Somente adotando uma abordagem baseada nos direitos humanos e planejando sistemas de apoio integrados para as múltiplas experiências das mulheres jovens, podemos efetuar mudanças reais e duradouras. Para apoiar o empoderamento econômico das mulheres, podemos oferecer treinamento de habilidades e iniciativas de crédito, poupança e emprego. Podemos incentivar as meninas a concluírem o ensino médio e capacitá-las a escolher se, quando ou com quem vão se casar – além de garantir seus direitos reprodutivos. Tudo isso ajudará a mitigar a violência.
Mudar a cultura é o desafio mais difícil, mas é extremamente importante para garantir que o progresso seja sustentável. Como podemos eliminar crenças prejudiciais sobre vergonha e piedade, que levam a estupros que não são denunciados? Um passo é envolver os homens em conversas sobre atitudes. Muitos de nossos defensores dos direitos das mulheres nas comunidades são anciãos, líderes religiosos e jovens do meio urbano. Somente mudando as normas culturais teremos sucesso na eliminação da violência contra as mulheres.
Colocar as mulheres no comando durante as emergências nos ajuda a mudar os padrões de comportamento e a abordar questões estruturais e patriarcais mais enraizadas. A ActionAid acredita que o fortalecimento da liderança local em respostas humanitárias – especialmente de mulheres e meninas – é a chave para a eficácia. Uma abordagem liderada por mulheres também contribui para o progresso dos direitos das mulheres e da justiça de gênero nas comunidades afetadas pela crise. Mais de 60% do financiamento humanitário da ActionAid vai para organizações locais, e a maioria é composta por grupos de mulheres. Os grupos locais de mulheres precisam de mais financiamento, para que as necessidades reais da comunidade sejam atendidas, e para que haja uma mudança duradoura nas relações de poder.

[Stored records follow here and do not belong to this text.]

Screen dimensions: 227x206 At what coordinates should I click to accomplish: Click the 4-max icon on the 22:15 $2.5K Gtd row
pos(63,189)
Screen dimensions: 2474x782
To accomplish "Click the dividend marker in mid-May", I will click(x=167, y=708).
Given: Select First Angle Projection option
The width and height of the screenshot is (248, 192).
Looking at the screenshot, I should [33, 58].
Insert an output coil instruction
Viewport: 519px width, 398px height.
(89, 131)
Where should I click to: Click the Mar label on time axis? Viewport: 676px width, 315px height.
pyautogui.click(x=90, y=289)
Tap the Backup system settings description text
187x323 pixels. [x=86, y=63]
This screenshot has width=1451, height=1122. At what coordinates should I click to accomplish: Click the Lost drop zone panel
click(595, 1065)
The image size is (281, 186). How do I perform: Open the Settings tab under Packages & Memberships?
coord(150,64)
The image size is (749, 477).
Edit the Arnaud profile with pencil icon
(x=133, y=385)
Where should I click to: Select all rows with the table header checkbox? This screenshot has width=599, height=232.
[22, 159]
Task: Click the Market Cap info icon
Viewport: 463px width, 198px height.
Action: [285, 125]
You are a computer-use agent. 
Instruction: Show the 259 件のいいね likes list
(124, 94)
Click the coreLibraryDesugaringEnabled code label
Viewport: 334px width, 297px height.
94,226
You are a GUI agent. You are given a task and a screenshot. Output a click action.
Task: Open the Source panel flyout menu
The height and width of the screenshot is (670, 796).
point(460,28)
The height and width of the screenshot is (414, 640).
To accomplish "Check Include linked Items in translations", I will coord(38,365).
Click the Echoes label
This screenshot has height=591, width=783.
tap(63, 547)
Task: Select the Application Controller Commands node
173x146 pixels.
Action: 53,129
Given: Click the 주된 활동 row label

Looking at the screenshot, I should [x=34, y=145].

Como setor, os doadores e as ONGs se comprometeram a fortalecer as localidades estabelecendo parcerias equitativas. Mas é mais fácil falar do que fazer. Ao oferecer uma plataforma aos parceiros locais, muitas vezes precisamos incluir nossa própria marca. O aumento de recursos destinados aos atores locais pode significar menos recursos para os atores internacionais em um ambiente com financiamento apertado. Abdicar do poder e do controle é um ato que encontra barreiras nas atitudes, políticas e regulamentos retrógrados que permanecem patriarcais, coloniais e assistencialistas.
Então, estamos dispostos a abrir mão do poder e dos recursos para permitir que comunidades e grupos locais de mulheres assumam liderança? Nossa resposta à crise da Covid-19 e à subsequente pandemia de violência de gênero certamente nos ajudará a encontrar a resposta. E, com esperança, em breve, não precisaremos mais de um Dia Internacional de Combate à Violência contra a Mulher.